2) Intensifies current problems of congestion, traffic and parking on all adjacent streets.
3) Ignores the wishes expressed by hundreds of residents for their community in public statements and meetings and by the neighborhood associations and others who are in favor of a smaller hotel-only modernization project.
4) Advocates building the tallest tower along the ocean front in a city of low-rise buildings, despite the objections of hundreds of residents.
5) Reduces available street parking in the neighborhood.
6) Ignores the mandate for a transition of structures from Downtown to lower-density residential neighborhoods as stated in the LUCE.
7) Ignores the requirement for outstanding architecture.
8) Draws more people through a part of town already crowded by residents and visitors at the busiest times of the day.
9) Takes property value away from existing property owners in the neighborhood.

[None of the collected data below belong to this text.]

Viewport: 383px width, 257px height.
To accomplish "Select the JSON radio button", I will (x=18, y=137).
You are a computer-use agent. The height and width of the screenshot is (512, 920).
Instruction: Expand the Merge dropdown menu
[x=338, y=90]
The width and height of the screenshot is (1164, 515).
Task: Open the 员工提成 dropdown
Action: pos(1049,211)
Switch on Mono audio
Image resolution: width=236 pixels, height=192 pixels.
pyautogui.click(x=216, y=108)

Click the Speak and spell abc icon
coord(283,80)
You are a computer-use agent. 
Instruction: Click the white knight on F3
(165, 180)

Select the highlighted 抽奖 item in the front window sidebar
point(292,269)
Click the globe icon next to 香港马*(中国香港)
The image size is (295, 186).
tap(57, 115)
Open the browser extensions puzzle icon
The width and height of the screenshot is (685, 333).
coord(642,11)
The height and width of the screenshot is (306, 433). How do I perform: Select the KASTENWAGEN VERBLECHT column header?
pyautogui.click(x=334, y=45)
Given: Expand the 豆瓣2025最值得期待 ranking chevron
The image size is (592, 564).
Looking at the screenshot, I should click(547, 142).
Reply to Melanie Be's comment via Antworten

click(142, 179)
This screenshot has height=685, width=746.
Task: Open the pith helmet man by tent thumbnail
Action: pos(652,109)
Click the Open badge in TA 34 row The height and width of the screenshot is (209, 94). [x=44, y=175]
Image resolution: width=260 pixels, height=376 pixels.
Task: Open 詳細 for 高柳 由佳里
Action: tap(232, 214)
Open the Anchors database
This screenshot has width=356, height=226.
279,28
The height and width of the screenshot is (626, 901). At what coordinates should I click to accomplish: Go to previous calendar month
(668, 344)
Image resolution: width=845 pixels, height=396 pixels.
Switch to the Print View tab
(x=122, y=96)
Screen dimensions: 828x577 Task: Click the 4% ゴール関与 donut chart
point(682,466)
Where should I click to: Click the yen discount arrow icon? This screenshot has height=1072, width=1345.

10) Imposes a tremendous burden and inconvenience on businesses and residents during several years of construction, without any consideration toward them.
The developer has condoned:
1) Smears and lies in its surreptitious publications.
2) Spreading falsehoods that the Wilshire-Montana Neighborhood Coalition, a democratic nonprofit volunteer association run by the residents, was manipulated by the Huntley Hotel.
3) Trampling on the objections of a longtime business owner and residents who have the right to protect their property while the developer takes value away from their business and other nearby properties.
4) Vigorous lobbying efforts and funding of sympathetic candidates for City Council election campaigns.
5) Ignored requests by council members and planning commissioners to present smaller alternative projects.
The city leaders appear to have encouraged the Miramar hotel-condo proposal. They see the hotel tax revenues as the short-term solution for financing municipal services and retirements. They ignore the long-term consequences, namely that the new condos and affordable housing at this landmark location will increase the population density and will alter the character of Santa Monica for the next 50 to 100 years by setting a precedent for the construction of more high-rise buildings along the ocean front. In addition, the project will impose an ongoing cost to the city. One of the city’s options, so far ignored, is to look for an investor who will take over the Miramar and develop it as a hotel-only project.
Despite our sometimes heated words, after the Miramar controversy has been settled, residents, business owners and government workers will continue to participate in Santa Monica. Let the dialogue now be civil and framed on solutions that embrace what’s best for Santa Monica in the years to come.